THE REQUEST:
Could you output the lines from the one containing "Given: Select the Highlight tool" through the one containing "will pyautogui.click(x=147, y=465).", both included, as a two-column CSV headed instruction and response? Use one row per instruction with its response, and put each value in a single quoted field with line breaks replaced by spaces.

RECORD LIST:

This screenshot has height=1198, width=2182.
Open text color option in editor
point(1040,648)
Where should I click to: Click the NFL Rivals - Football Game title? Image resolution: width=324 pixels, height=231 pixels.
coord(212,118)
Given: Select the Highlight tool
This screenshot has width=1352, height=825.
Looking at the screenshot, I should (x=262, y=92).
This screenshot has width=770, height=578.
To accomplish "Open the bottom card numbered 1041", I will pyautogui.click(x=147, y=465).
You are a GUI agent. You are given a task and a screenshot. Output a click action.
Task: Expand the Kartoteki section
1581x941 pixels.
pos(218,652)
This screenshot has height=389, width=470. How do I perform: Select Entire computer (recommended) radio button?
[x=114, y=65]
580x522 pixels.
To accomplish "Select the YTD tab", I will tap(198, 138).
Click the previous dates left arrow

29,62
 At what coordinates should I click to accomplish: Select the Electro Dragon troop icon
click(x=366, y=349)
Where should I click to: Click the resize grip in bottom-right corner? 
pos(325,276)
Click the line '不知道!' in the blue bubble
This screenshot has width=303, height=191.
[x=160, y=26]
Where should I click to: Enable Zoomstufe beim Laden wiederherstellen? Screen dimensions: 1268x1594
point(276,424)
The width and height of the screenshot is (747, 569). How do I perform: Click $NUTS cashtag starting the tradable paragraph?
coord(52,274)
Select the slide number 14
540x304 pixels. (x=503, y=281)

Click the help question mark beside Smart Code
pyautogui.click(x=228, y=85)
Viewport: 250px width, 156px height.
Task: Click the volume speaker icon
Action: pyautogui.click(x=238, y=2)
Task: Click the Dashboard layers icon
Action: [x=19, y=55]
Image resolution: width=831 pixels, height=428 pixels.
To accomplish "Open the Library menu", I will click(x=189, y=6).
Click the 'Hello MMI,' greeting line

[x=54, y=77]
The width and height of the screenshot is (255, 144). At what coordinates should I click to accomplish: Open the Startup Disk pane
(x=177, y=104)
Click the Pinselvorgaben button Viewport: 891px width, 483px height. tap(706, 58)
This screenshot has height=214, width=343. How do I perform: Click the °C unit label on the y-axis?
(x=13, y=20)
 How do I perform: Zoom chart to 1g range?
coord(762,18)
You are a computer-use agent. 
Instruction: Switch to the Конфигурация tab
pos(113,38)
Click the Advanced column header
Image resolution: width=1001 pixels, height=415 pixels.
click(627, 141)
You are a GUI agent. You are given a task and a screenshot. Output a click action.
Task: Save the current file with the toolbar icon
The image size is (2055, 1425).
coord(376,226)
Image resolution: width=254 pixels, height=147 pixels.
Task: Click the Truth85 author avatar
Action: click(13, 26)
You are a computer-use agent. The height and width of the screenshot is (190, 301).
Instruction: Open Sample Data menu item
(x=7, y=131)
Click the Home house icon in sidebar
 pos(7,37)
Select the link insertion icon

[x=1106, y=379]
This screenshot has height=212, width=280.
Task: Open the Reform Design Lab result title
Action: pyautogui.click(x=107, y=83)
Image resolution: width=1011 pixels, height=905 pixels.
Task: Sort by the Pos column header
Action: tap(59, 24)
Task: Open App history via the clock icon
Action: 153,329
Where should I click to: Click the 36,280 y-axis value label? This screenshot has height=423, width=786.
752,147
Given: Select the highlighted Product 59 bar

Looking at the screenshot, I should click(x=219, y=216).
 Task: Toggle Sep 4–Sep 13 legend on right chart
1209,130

THE ANSWER:
instruction,response
"Given: Select the Highlight tool This screenshot has width=1352, height=825.","Looking at the screenshot, I should (x=262, y=92)."
"This screenshot has width=770, height=578. To accomplish ""Open the bottom card numbered 1041"",","I will pyautogui.click(x=147, y=465)."